IngeniousRocks (They/She)

IngeniousRocks (They/She) @lemmy.dbzer0.com · edit-2 11 days ago

8b parameter models are relatively fast on 3rd gen RTX hardware with at least 8gigs of vram, CPU inferencing is slower and requires boatloads of ram but is doable on older hardware. These really aren’t designed to run on consumer hardware, but the 8b model should do fine on relatively powerful consumer hardware.

If you have something that would’ve been a high end gaming rig 4 years ago, you’re good.

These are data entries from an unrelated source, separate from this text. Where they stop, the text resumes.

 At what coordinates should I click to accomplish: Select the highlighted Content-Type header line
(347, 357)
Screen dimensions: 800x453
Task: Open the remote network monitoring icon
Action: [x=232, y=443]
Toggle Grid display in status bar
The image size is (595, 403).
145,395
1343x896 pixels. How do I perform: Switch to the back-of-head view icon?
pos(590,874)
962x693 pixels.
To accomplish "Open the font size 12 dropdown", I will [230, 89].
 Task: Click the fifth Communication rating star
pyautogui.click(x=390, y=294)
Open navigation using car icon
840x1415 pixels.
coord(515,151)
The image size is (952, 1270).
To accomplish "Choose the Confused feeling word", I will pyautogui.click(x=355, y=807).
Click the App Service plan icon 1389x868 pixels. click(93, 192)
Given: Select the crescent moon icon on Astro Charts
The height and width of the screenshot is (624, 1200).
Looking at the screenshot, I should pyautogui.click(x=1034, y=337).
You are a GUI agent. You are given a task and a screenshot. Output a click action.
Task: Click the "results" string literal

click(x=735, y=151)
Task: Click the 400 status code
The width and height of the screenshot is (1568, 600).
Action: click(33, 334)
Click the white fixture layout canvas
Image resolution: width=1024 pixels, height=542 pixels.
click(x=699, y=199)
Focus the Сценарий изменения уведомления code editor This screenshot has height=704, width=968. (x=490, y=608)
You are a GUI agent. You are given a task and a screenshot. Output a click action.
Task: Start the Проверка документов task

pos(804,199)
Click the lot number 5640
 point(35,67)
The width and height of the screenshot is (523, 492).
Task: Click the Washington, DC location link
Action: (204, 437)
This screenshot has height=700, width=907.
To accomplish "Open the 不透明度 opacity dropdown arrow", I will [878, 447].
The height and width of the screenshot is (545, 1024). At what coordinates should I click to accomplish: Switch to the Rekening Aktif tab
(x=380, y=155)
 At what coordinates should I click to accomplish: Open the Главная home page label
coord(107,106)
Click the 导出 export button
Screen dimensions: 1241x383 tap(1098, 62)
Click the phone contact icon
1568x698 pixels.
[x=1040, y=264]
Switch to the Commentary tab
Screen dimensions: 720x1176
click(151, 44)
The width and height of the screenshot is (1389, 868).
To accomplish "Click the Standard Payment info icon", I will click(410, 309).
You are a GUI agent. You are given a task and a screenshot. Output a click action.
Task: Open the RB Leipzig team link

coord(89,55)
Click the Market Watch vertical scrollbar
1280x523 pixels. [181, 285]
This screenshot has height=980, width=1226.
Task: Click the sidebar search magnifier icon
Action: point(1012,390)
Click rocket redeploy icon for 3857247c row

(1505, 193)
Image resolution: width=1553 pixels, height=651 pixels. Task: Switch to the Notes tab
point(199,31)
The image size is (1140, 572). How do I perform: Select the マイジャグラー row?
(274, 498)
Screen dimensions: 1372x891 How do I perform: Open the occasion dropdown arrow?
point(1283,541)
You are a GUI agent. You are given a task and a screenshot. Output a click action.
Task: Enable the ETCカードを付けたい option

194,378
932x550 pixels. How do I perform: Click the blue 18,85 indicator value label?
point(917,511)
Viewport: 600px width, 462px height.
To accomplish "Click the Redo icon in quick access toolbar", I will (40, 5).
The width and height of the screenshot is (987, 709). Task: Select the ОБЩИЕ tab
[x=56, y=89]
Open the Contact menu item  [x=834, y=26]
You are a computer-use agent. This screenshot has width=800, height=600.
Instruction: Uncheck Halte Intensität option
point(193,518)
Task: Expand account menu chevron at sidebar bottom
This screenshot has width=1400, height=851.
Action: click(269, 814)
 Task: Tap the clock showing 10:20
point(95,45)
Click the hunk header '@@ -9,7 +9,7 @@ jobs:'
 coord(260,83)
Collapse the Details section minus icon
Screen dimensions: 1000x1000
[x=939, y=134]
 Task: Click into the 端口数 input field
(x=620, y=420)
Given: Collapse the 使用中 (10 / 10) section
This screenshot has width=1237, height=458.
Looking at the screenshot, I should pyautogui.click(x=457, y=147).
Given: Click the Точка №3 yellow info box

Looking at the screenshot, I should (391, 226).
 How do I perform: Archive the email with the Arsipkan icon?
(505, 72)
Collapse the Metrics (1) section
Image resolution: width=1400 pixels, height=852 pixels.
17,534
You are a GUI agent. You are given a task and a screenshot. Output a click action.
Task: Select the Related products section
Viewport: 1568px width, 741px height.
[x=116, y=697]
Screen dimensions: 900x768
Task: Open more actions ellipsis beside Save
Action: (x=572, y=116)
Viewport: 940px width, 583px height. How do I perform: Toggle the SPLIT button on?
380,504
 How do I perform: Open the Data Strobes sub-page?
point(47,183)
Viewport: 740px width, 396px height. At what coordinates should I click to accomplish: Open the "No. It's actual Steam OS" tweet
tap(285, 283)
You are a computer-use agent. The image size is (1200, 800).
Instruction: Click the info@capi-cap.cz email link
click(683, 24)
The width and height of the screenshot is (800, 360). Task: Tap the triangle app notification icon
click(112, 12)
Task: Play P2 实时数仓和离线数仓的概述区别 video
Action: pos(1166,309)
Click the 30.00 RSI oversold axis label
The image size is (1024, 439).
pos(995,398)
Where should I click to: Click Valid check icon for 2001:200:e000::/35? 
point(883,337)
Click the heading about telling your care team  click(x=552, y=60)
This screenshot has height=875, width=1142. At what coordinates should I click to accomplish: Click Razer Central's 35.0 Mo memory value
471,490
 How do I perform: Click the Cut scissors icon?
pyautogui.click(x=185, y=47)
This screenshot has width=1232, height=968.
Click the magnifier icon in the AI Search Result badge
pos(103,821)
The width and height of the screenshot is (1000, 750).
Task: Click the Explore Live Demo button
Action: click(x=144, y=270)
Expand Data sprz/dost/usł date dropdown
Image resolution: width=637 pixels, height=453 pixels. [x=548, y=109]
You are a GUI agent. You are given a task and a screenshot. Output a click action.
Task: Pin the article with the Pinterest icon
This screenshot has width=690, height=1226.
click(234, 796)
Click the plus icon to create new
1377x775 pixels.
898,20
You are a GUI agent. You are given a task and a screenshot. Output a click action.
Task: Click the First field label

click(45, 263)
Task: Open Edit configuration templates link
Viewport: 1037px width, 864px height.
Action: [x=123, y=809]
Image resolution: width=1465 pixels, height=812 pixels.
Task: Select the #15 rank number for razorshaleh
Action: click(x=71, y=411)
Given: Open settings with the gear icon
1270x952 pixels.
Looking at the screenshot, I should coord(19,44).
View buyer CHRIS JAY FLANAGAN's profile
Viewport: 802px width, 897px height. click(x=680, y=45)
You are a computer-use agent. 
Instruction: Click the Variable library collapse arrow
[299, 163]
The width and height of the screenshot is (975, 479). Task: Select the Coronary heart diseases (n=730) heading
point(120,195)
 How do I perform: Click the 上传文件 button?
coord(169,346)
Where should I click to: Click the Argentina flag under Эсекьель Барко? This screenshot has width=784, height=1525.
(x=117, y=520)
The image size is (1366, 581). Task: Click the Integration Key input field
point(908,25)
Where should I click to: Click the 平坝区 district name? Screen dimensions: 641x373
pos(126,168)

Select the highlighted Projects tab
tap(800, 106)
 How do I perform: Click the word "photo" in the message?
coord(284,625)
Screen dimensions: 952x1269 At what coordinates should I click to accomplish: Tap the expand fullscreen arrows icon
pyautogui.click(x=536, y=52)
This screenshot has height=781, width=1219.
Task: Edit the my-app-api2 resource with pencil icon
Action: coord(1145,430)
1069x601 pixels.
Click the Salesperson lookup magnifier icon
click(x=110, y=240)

If you wanna be more specific, check huggingface, they have charts. If you’re using linux with nvidia hardware you’ll be better off doing CPU inferencing.

Edit: Omg y’all I didn’t think I needed to include my sources but this is quite literally a huge issue on nvidia. Nvidia works fine on linux but you’re limited to whatever VRAM is on your video card, no RAM sharing. Y’all can disagree all you want but those are the facts. Thays why AMD and CPU inferencing are more reliable, and allow for higher context limits. They are not faster though.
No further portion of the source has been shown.